Sri Ram said if any action was taken against the election commissioners, it would “take a miracle to rescue them from the sins they have committed” in the redelineation process and in the conduct of the polls, including the way the results were dealt with.
He said this in response to PKR candidate Dr Streram Sinnasamy filing a petition to nullify the EC’s decision to declare former Negeri Sembilan menteri besar Mohamad Hasan as the winner of the Rantau state seat.
Streram’s party, PKR, is one of the partners of the Pakatan Harapan which is now administering the federal government and the Negeri Sembilan government following PH’s win in the just-concluded general election.
Streram, who was denied entry into the nomination centre to file his papers, has also filed a suit for misfeasance in public office against the returning officer, Amino Agos Suyub, and the EC.
More election petitions, especially from PH candidates, are expected to be filed once the EC gazettes the results.
Electoral watchdog Bersih 2.0 had earlier called on the new government to advise the king to remove the commissioners if they did not resign immediately.
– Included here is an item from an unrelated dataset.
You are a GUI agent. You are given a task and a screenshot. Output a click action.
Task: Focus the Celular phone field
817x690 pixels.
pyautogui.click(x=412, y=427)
Bersih acting chairman Shahrul Aman Mohd Saari said the public had lost confidence in the commissioners over their failure to ensure clean, free, and fair elections, especially in the 14th general election (GE14).
Lawyer Harpal Singh Grewal said it would be most incongruous for the AGC now to defend the EC and Agos in response to Streram’s petition.
“It is difficult for the AGC to represent the EC and the returning officer if what was reported in the media is true,” he said.
Harpal said in other petitions, government lawyers could appear for the EC as the judge could resolve disputes based on affidavits and submissions.
“It is only a matter of law for the election judge to come to a finding,” he said.
Lawyer Tan Foong Luen said Parliament had provided an allocation to the EC and it should not have any problem engaging lawyers to respond to suits and election petitions.
He said it would look odd for government lawyers to defend the EC when the action came from the ruling PH.
“We are now in an unique situation and who is to appear for the EC in court battles has to be addressed,” he said.